Another well-known episode is The Radio Ham, in which Hancock plays an amateur radio enthusiast who receives a mayday call from a yachtsman in distress, but his incompetence prevents him from taking its position. Both of these episodes were later re-recorded for a commercial 1961 LP in the style of radio episodes, and these versions have been continuously available ever since.

Returning home with his wife from recording "The Bowmans" episode, a parody of The Archers, Hancock was involved in a minor car accident. He was not badly hurt, despite going through the car windscreen, but he did suffer concussion and he was unable to learn his lines for "The Blood Donor", the next episode to be recorded.
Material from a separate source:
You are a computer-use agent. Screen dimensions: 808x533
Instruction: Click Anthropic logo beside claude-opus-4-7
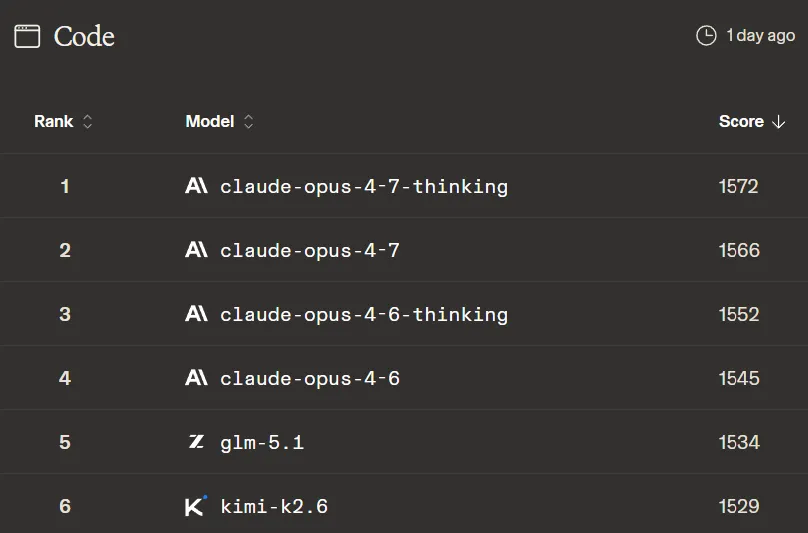click(x=196, y=250)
The result was that Hancock had to perform by reading from teleprompters (TV monitors displaying the relevant sections of script). Viewers of the programme may notice that he is not always looking at the other actors, but in another direction entirely. Hancock came to rely on teleprompters instead of learning scripts whenever he had career difficulties.

Hancock had two notable milestones in comedy. The first was the way he and his writers changed the way that comedy was made; the second, that he was the first TV artist of any genre to be paid more than £1000 for a single half-hour programme.

Up until Hancock’s TV series, every British comedy show was performed live. Temperamentally, Hancock's highly strung personality made the demands of live broadcasts a constant worry, with the result that the Hancock programmes came to be pre-recorded, initially as telerecordings and later recorded on 2" video tape.

The cost of this horrified the executives at the BBC, but they agreed to give it a try, no doubt influenced by the success of American sitcoms such as I Love Lucy or The Phil Silvers Show ('Sergeant Bilko'), which had been pre-filming their material for several years. The result was that making a British sitcom became more like making a film.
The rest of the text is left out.